Ms. Neale has been volunteering her time with the Conservation Through Reconciliation Partnership (CTRP). The research group was recommended as one of the direct actions from the Truth and Reconciliation Commission Calls to Action; it was also suggested in ‘We Rise Together,’ the 2018 Indigenous Circle of Experts Report on Indigenous-led Conservation. “One of the questions was how do we accelerate Indigenous Conserved and Protected Areas (ICPAs) as part of these calls to action,” Ms. Neale explained.
The CTRP is looking at all of the different ways ICPAs can be enabled. The research partnership is led by Indigenous nations in partnership with two non-Indigenous primary faculty members from the University of Guelph and focuses on seven streams of research, including bio-cultural indicators, ethical spaces, and two-eye seeing (combining the Indigenous way of knowing with Western science). The seventh stream: infrastructure, finance and economics, is where Ms. Neale fits in.
Ms.
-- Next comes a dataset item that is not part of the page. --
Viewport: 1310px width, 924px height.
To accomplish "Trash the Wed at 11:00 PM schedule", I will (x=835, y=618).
Neale has been doing this kind of finance work, involving carbon credits and nature valuation, at the not-for-profit Municipal Natural Asset Initiative (MNAI), bringing forward “more wholistic nature valuation models that go beyond carbon.”
The MNAI is currently undertaking a full natural asset inventory for all of Treaty One territory in collaboration with the Winnipeg metropolitan region, which includes 18 municipalities within Treat One Territory. “It’s the first natural asset inventory that’s being done where the municipal and watershed colonial governance is also at the table with the Indigenous nations that hold land rights,” said Ms. Neale. “How do we make all of our development decisions moving forward in a good way that doesn’t speed up biodiversity loss and that does protect us from the impacts of climate change?”
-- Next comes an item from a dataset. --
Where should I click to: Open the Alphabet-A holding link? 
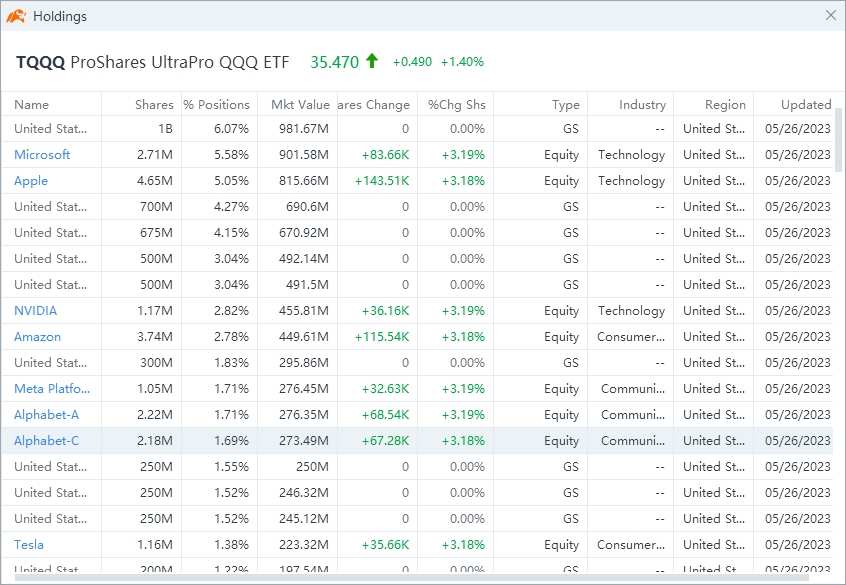(x=46, y=415)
It’s not easy because they’re “smashing together” two very different value systems, to come up with a nature valuation that reflects what the community thinks. “When you include Indigenous voices and leadership at the table you get a very different nature valuation,” she said. “I believe you get one that is more appropriate for the marketplace.”
That’s mostly what she talked about at COP15, “the importance of integrating Indigenous knowledge and Indigenous approaches to nature and using bio-cultural indicators in all nature valuations, because when we just value nature as carbon, we’re undervaluing nature.”
“When you centre Indigenous knowledge, leadership and bio-cultural indicators in valuation models, you begin to see what could be a more just marketplace,” Ms. Neale said. She hopes that every IPCA in Canada (there have been more than 100 IPCAs declared) “doesn’t just sell a carbon credit but sells some kind of social impact bond as well to funnel capital into the conservation that we need to meet the 30 percent by 2030 goals.”
Right now, she said, Canada has enough IPCAs declared and First Nations willing to implement IPCAs to meet those goals, but “Canada simply hasn’t acknowledged or provided the funding required to be sure those IPCAs can be long-term sustainably conserved areas protected from development.”
The concept of nature valuations was somewhat novel at the conference, she noted. “Everybody is so obsessed with carbon. Some of these other social financing mechanisms are actually made for investors who want to invest in social good. A lot of the social impact bonds that can be used for nature and these IPCAs can actually still give investors a return on investment. It might not be as high as their oil funds but there’s other social benefits that they get. I’m really just trying to be on the cutting edge of that research to make sure that Indigenous rights and United Nations Declaration on the Rights of Indigenous Peoples are not missed in that value. If we can do that right, we could get a good market price for nature and we could shift the market generally away from resource extraction and into resource protection.”
“I’ve obviously been very focused on the Indigenous-led piece and what’s going on in the global south and learning about some of the models in Kenya and Southeast Asia on conservation finance with Indigenous peoples. It has been absolutely fascinating,” she said. “Several banks, pension funds and other Indigenous representatives from the global south reached out afterwards.” She will be meeting with them in January to work on next steps.
Whenever she wasn’t speaking, she spent time learning from other presenters and attendees in the convention centre, especially in the first ever COP Indigenous village. “Just to be in that room with so many ministers, including Environment and Climate Change Minister Steven Guilbeault was amazing,” she said.
“For the next COP, I think we need a Manitoulin crew,” Ms. Neale said. “There are so many people here doing such great community work on the ground. These ‘pie in the sky’ policy folks need a bit of realism in the building.”